_本文ブロック_
社会課題とは「少子高齢化による人手不足の解決」であり、その課題解決に、一般的な産業用ロボットに加え、人間と共に作業を行う「協働ロボット」が活用できると、世界中から注目されています。国際ロボット連盟(IFR:International Federation of Robotics)の2019年版年次報告書でも、2018年における協働ロボットの出荷台数は前年比23%増の1万4000台近くになるなど、世界的に協働ロボット需要の伸びが期待されています。

協働ロボットが不足する労働力を補うには、これまで人間にしかできなかった作業も行う必要がありますが、異なる大きさ、形状、固さの対象物を掴む作業が課題でした。これを解決するためには、様々な対象物に合わせて掴めるロボットハンドが求められます。

また一方で、すでに製造工場などでは、流れ作業の中で毎回決められた形状の部品を把持するロボットハンドが活用されています。大量生産の工程で使われるロボットならば、それだけで十分でしょう。ですが、すでに製造方式は多様化し、一つのラインで異なる種類のものを製造する、少量多品種生産に移行しています。さらに、製造業以外の分野でもロボット化が進んでいけば、1体のロボットであらゆるものが把持できるロボットハンドのニーズが拡大するでしょう。

そのような中、「私たちは多様なものが把持できるロボットハンドの開発に、モータメーカーとして蓄積してきた経験やノウハウを生かせると考えました」と、ALビジネスユニット RT開発課課長の佐々木は「あらゆるものが掴める電動ロボットハンド」という、前例のない製品開発への挑戦を決断した経緯を振り返ります。

オールインワンで設計が可能なモータメーカーが広げる、ロボットの可能性

「あらゆるものを把持する」という要件を考えた時、私たちは、異なる大きさの対象物に対応できる大きなストロークと、丸い対象物でも掴みやすい3爪という形状、さらにどの方向からでも対象物を掴みやすくするために爪を回転させる構造が必要と考えました。

しかし、実際にものを掴むハンドの部分とそれを動かすモータを個別に設計して、後から合体させる手法では、小型のままでこれらの要件を満たすロボットハンドは開発できません。「ASPINAならば、ハンドとモータ、制御ユニットまでをオールインワンで設計できるので、余分な構造や空間を省き、より小型化を目指せるのです」と、ALビジネスユニット 副ビジネスユニット長の永井はASPINAにしかできないものづくりの力を生かした挑戦への意気込みを語ります。

さらに、モータから制御ユニットまですべての構造設計を行っているので、ロボットハンド自体に新たな付加価値を搭載することも可能です。そこで、ASPINAがロボットハンドに付加したのが「中空構造」です。中空構造とは、電動ロボットハンドの後部から前部までを貫通させる穴を設ける構造です。

後部から前部までを貫通させる穴を設けた「中空構造」

ロボットハンドを中空構造にすることで、対象物を把持した状態で追加作業が組み合わせられ、自動化の幅が広がります。例えば、穴を通してカメラを取り付けておけば、ロボットハンドが実際にものを把持する様子がリアルタイムに確認できます。対象物のQRコードを読み取って、処理方法を瞬時に選ぶといった使い方も可能になります。他にも、エアーアタッチメントで汚れを吹き飛ばす、吸着パッドと組み合わせて確実に対象物を把持するなどの使い方も考えられます。

データセットからの抜粋
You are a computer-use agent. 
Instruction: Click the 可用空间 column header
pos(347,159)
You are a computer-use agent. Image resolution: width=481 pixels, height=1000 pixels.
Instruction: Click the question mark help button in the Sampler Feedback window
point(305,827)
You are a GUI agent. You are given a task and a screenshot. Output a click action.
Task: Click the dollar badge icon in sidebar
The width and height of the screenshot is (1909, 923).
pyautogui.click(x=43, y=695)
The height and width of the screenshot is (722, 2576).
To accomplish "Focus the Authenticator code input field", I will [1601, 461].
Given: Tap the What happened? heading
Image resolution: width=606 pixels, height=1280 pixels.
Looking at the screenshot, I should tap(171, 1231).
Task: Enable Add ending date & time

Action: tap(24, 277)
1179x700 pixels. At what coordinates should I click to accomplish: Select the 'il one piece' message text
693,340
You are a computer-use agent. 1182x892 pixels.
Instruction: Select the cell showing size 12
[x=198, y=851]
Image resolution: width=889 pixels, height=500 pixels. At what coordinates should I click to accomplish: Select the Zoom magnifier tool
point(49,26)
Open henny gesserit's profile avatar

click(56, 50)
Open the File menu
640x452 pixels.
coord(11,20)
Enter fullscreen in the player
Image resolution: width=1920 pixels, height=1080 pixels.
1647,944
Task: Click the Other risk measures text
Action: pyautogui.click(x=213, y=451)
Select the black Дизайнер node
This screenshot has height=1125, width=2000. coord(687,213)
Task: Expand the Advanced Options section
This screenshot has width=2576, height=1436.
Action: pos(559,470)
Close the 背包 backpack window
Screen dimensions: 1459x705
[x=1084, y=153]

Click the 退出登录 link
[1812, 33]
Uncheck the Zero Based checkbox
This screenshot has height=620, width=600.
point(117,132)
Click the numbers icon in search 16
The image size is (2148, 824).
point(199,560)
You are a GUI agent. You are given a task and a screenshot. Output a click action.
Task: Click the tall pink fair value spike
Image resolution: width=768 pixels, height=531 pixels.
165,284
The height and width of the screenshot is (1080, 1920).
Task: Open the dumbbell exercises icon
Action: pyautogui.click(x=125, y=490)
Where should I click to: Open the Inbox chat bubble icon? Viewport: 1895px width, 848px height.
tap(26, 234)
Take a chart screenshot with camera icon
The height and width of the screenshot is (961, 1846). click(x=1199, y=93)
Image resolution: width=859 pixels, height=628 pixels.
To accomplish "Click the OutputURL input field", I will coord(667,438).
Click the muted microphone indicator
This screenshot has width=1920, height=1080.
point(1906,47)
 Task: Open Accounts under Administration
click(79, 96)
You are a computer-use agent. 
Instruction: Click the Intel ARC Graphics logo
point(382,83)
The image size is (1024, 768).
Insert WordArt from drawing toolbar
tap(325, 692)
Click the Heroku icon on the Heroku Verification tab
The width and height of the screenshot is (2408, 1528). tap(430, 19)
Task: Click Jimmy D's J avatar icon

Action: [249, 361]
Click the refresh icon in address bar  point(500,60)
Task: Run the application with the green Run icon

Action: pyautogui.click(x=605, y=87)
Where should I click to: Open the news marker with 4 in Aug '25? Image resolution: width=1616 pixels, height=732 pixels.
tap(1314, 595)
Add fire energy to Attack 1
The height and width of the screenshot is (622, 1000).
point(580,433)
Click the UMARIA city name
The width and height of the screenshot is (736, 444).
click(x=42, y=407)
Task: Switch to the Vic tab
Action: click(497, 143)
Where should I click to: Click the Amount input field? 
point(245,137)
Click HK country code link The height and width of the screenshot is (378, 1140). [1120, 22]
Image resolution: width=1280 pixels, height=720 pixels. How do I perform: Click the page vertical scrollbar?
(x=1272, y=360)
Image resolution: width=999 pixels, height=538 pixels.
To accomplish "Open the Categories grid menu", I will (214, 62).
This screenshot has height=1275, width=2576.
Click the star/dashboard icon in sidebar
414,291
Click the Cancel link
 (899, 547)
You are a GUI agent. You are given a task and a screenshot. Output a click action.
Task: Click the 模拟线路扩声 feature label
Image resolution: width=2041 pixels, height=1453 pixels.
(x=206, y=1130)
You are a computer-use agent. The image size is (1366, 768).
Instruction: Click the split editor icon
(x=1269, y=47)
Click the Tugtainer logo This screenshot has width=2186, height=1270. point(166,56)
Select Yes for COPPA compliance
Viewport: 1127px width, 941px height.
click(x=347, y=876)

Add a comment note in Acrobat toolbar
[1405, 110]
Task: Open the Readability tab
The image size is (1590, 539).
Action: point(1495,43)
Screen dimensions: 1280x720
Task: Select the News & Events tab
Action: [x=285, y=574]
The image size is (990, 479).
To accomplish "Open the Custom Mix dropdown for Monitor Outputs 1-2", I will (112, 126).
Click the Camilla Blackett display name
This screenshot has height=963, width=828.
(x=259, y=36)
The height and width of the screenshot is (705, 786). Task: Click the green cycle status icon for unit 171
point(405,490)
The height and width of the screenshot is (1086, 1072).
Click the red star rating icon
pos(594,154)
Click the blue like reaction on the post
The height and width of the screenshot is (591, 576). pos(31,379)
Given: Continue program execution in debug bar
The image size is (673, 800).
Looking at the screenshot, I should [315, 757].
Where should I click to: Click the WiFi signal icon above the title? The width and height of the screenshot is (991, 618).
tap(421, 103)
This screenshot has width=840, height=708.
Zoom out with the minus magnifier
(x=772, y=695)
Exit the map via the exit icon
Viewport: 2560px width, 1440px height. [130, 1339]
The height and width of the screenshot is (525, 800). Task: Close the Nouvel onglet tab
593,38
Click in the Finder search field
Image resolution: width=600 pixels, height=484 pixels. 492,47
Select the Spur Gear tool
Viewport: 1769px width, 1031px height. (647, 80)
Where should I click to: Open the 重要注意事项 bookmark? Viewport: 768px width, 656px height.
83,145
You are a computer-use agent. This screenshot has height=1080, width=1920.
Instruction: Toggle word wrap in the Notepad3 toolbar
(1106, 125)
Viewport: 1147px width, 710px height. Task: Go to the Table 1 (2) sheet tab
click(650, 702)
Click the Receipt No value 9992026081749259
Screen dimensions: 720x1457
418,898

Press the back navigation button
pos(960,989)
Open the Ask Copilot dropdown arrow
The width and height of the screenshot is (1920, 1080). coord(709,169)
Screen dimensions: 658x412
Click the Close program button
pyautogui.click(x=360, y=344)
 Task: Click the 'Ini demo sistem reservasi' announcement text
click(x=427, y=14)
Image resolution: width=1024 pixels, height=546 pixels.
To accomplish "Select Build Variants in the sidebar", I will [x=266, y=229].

_実施する作業_
**A.** エントリの冒頭から始め、「point(305,827)」を含む行で終わる範囲を、両端の行も含めてそのまま書き写してください。
**B.** 上にある協働ロボット向け電動ロボットハンドの開発についての文章を、最後の文に続けて書き進めてください。

_各作業の解答_
**A.**
You are a computer-use agent. 
Instruction: Click the 可用空间 column header
pos(347,159)
You are a computer-use agent. Image resolution: width=481 pixels, height=1000 pixels.
Instruction: Click the question mark help button in the Sampler Feedback window
point(305,827)

**B.**
ユーザーニーズに迅速に対応できる開発体制

こうして、「中空構造を持ち、あらゆるものが把持できる軽量小型の電動ロボットハンド」という開発コンセプトが固まりました。ところが、実際に設計を進めるにあたっては大きな壁が立ちはだかりました。その壁とは、軽量小型を追求するにあたり、モータの回転軸と爪を連結する機構を実現する方法です。

この機構の開発に関しては、自社で一からの開発ではコストと時間がかかってしまい、お客様の予算や市場ニーズに合わせた効率的でタイムリーな製品開発にはなりません。開発チームが辿り着いた答えは、すでに高精度な立体カム構造の特許を有していた企業との「協業」で、新たな立体カム機構を開発することでした。

実際に新たな立体カム機構の開発で協働することになった企業とは、すでにASPINA内の別の部署が協業を進めていました。その部署の担当者との普段のやり取りの中で、先方の企業が高精度なカムのアイデアを持っているという情報を入手し、ALビジネスユニットとも「協業」することになったのです。このようにASPINAの製品開発では、直接その製品に関わる部署以外の社員からも、情報を得たり意見を取り入れたりしています。

日頃から、職務や部門にこだわらず情報収集をするという文化は、新製品を企画する際や、製品の改善にも生かされています。「ASPINAでは、開発する製品ごとに各部門のメンバーが集められ、新製品の仕様を決める市場調査を行います。その情報収集のために、通常は社内で設計や生産技術に関わるエンジニアも、積極的に外出して展示会やセミナーなどに参加しています。これによって、お客様が抱える技術面での課題やユーザー目線での性能改善のポイントも、直接エンジニアが知ることができるのです」と、佐々木は語ります。

ロボットの展示会では、対象物の小ささや軟らかさなどが壁になって自動化が進んでいなかった産業分野の来場者からも、エンジニアが直接技術課題を聞き出せました。例えば、現在の電動ロボットハンドには、展示会で担当者が聞いた「いろいろなものを把持するために、爪が交換できればいい」という意見が取り入れられています。今後は、さらに電動ロボットハンドの活用の幅を広げるために、爪の本数が異なる製品の開発も計画しています。

永井も「そうやってお客様と直接会話する中で市場のニーズを汲み取りながら、製品開発を進めています。他のメーカーよりも、エンジニアが頻繁にお客様のところに出向き、打ち合わせや商談にも参加する機会が多いと思います」と、ASPINAが持つ市場調査や製品開発体制の強みを語ります。

そして、ASPINAではお客様が本当に必要としている製品をいち早く市場にお届けするために、時には他社の技術も取り込んで製品開発を進めているのです。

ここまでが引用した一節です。